This is the first of several articles concerning our system architecture. It’s primarily aimed at technically minded ladies and dudes. But don’t feel left out if computers frighten you! It’s okay to learn, sometimes.

And today, we’re talking about servers!

First, a little back story: We were originally hosted on GoDaddy servers running Asp.Net. This was fine, there wasn’t anything wrong with it. Performance was fine and GoDaddy treated us okay. But I felt that the software solution wasn’t exactly what we needed: We needed better administration and templating features, and – more importantly – something that would let us scale. So I researched, found WordPress and ComicPress (and half a dozen other bits of software that I’ll discuss later) and moved us over to a Linux hosting environment at GoDaddy.

Performance with the Linux plan was abysmal. My suspicion is that there were simply too many sites hosted on our one tiny shared server. We had to move. But where?

Our servers are now running “in the cloud.” If you’re not familiar with the cloud, take a minute to Google it. It’s pretty neat. There are numerous companies providing cloud-like hosting, such as Amazon’s EC2 and Flexiscale. These guys generally bill on a per-CPU- or per-RAM-usage-per-instance-hour. This wasn’t exactly what we needed, so we took a sort of middle of the road approach and found a solution that let use bring up and tear down instances billed on a monthly basis. In our case, setup was painless and our first instance was available for use in less than five minutes. About a week later and working in my spare time, I had everything setup, switched our nameservers to point to our new cloud and crossed my fingers.

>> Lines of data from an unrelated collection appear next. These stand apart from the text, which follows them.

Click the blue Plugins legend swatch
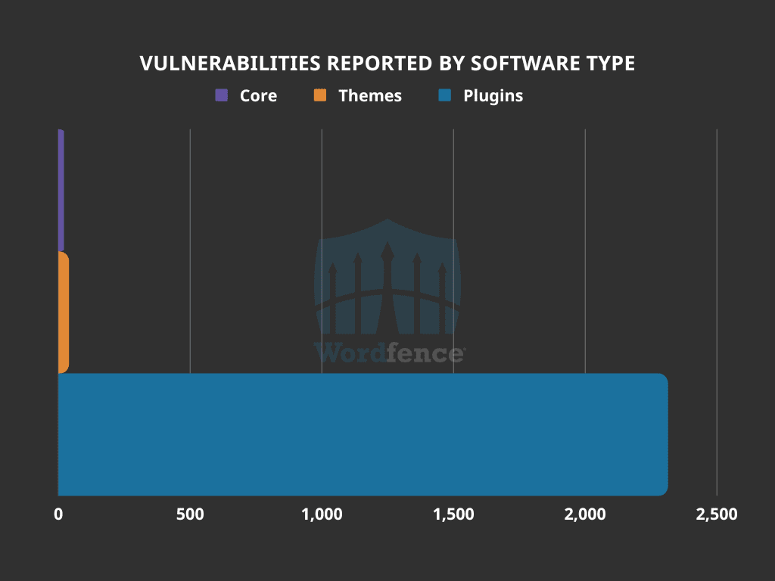Screen dimensions: 775x581 (x=445, y=95)
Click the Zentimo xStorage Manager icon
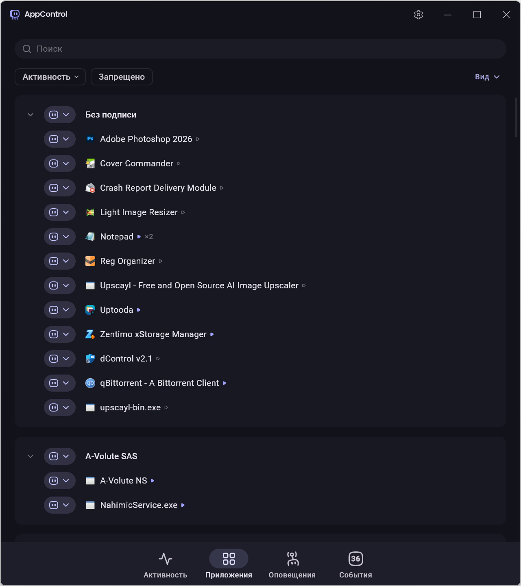Screen dimensions: 521x586 tap(90, 334)
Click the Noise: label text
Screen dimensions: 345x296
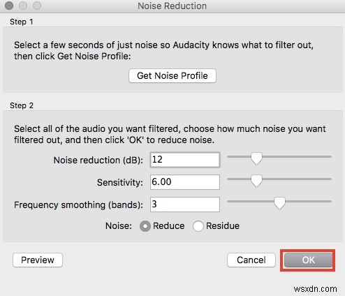(119, 226)
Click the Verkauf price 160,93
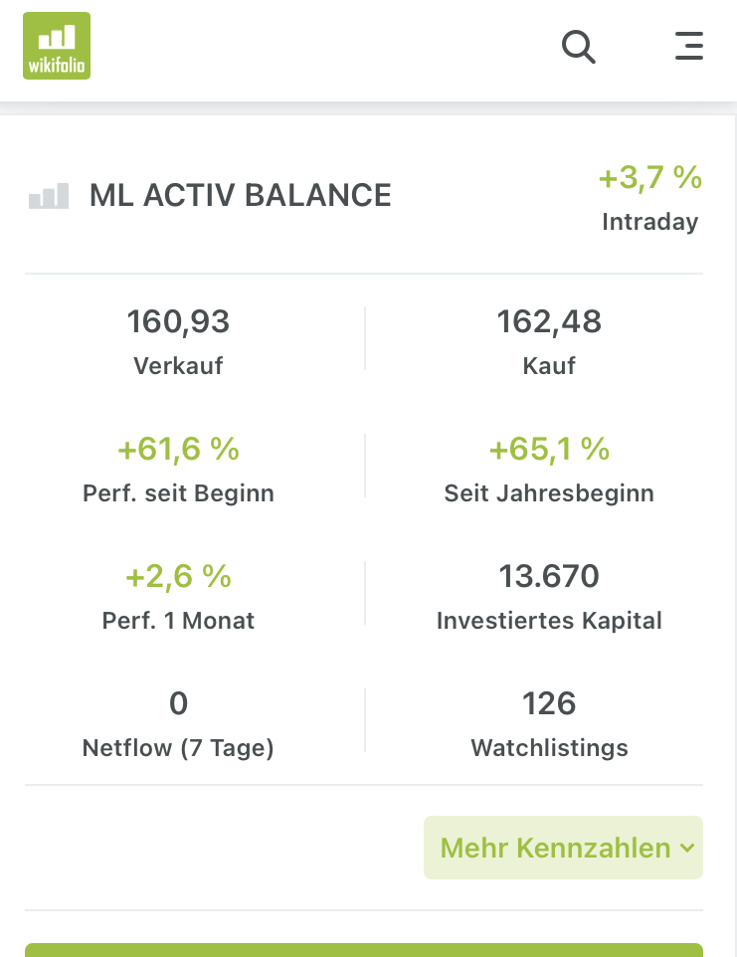 coord(178,322)
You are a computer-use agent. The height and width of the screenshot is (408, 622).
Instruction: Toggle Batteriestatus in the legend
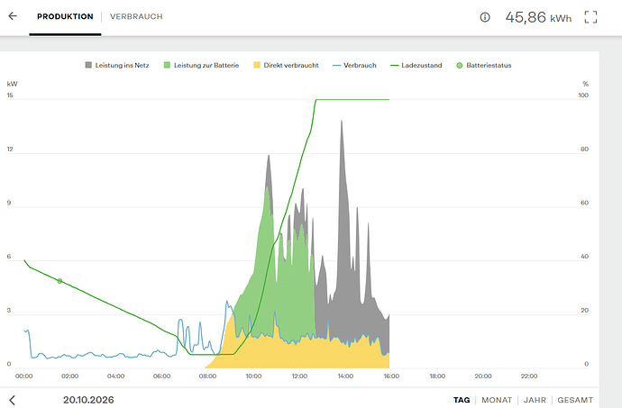pyautogui.click(x=484, y=65)
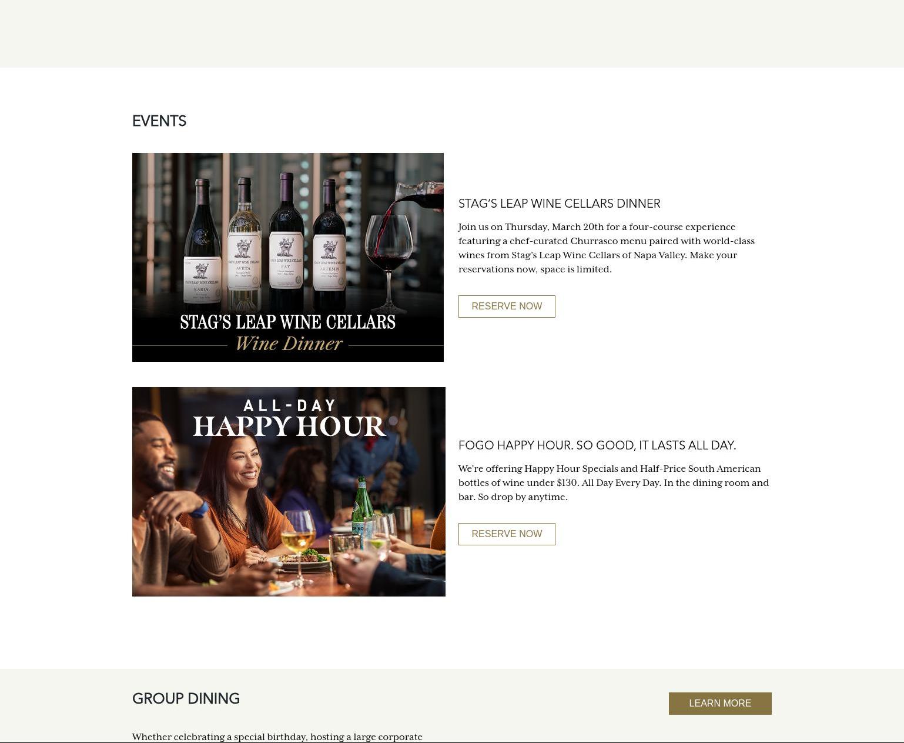Screen dimensions: 904x743
Task: Open the All-Day Happy Hour photo
Action: [289, 492]
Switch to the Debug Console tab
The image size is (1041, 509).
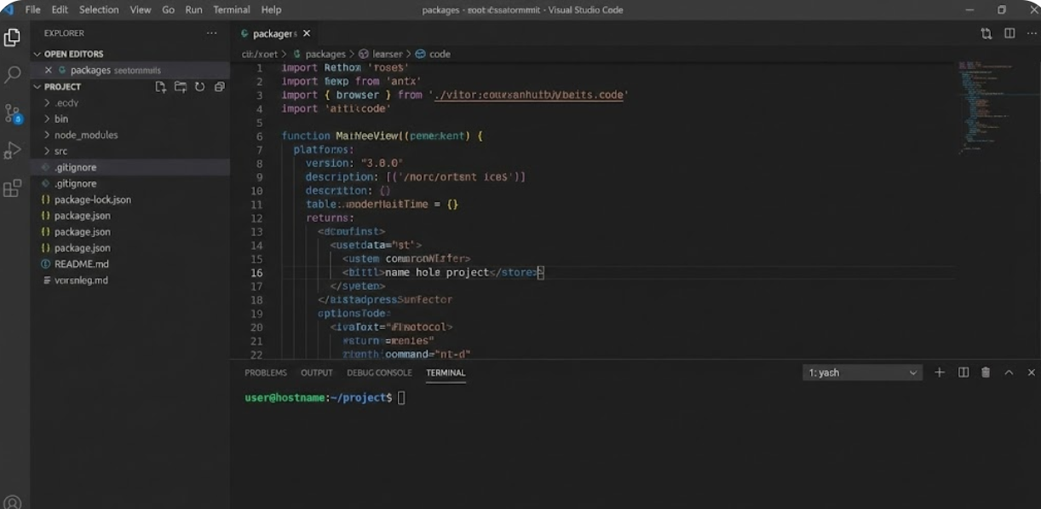click(379, 373)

It mostly worked like a charm. A few kinks here and there and a few more Apache restarts than I’d like, but what can you do?

So now we’re in the cloud. Through a fancy-pants administration screen provided by our fabulous hosts over at Slicehost, we can now add, copy and delete instances of our servers to scale with demand. This scaling is furnished by the open source Xen virtualization backend.

As of this posting, we run two virtualized servers running Ubuntu 8.10 Intrepid Ibex: A web server (running Apache httpd 2.2.10 and PHP 5.2.6) and a database server (running MySql 5.0.67). Both servers are memcached servers allocated to 64 MB each. As of today, we use only 0.02% of that space!

Eventually, we plan on launching a third server to act as a slave to the web server using IP failover and heartbeat. When we scale beyond that, we’ll have two web servers running behind an nginx proxy, with two MySql servers running in a master/slave configuration.

And right now you’re probably wondering why our little site requires such a configuration: Here’s a secret, it doesn’t. We use almost none of the resources available to us because we’re so small. But we have plans in the works and we’re going to need a way to scale, so we wanted to be ready.

It’s quite sophisticated, really, for something that – strangely enough – amounts to nothing more than a hobby.

In the next article I’ll talk about our web server, how we cache and why I think pretzels are so awesome.

What do you think of our configuration? Do you use memcached? Did you see a movie this weekend? How was it?